Airport authorities told him he had entered on the wrong visa. He insists it is not a permanent ban and that he can reapply.
Who Drew Pavlou Actually Is
Pavlou is a Greek Cypriot Australian from Brisbane, a philosophy student turned professional provocateur whose confrontations with the Chinese Communist Party have made him genuinely famous in certain circles — and genuinely detained in several countries.

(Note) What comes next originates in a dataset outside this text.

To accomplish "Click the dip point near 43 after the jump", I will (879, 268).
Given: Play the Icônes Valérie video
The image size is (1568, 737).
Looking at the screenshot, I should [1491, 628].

In 2019, he organised a pro-Hong Kong democracy protest at the University of Queensland that ended in violent clashes with pro-Beijing counter-protesters. He was suspended for two years (later reduced to six months on appeal). He sued the Chinese consul-general in Brisbane, alleging he had incited violence; the case was thrown out on diplomatic immunity grounds. He disrupted the 2022 Wimbledon final by shouting 'Where is Peng Shuai?' — a reference to the Chinese tennis star who vanished after accusing a senior CCP official of sexual assault — and was ejected from Centre Court. He drove a truck of humanitarian supplies to Lviv after Russia invaded Ukraine. He formed his own political party, ran for the Australian Senate, and received 4,555 first-preference votes in Queensland.
The Part Nobody Mentioned
Lost in the deportation circus is a detail that deserved better. The Tongva people — the Gabrieleño Tongva San Gabriel Band of Mission Indians, whose ancestral territory includes the entire Los Angeles basin — confirmed to Newsweek that Eilish's Glendale property sits on their land. They did not object to her words. What they did say is that she has never contacted the tribe directly, and that they would prefer public figures to name the Tongva specifically rather than using 'stolen land' as a blank slogan without saying whose land it was.
That request has been almost entirely drowned out. Senator Mike Lee said anyone who makes a 'stolen land' acknowledgement should hand their property over. Kevin O'Leary told Eilish to 'shut your mouth and just entertain'. Mark Ruffalo told O'Leary to shut up. DHS Secretary Kristi Noem called the Grammy performers 'ill-informed famous musicians'. Elon Musk called Eilish a 'hypocrite'. Trump called the Grammys 'garbage'. Finneas, Eilish's brother, responded on Threads: 'Seeing a lot of very powerful old white men outraged about what my 24-year-old sister said during her acceptance speech.'
Senators, cabinet secretaries, billionaires, a Shark Tank host, the Hulk, and an Australian shitposter who got food poisoning from a microwave burrito in a holding cell at LAX. All talking about Billie Eilish.
The only person not talking about Billie Eilish is Billie Eilish. She has said nothing since the Grammy speech. Not about Pavlou. Not about the Tongva. Not about any of it.
Pavlou, for his part, signed off with a Billie Eilish song reference that customs might have appreciated: 'I guess some people are, in fact, actually illegal on stolen land. And I guess I am just a bad guy.'
He says he is not done. That much, at least, is consistent with his record.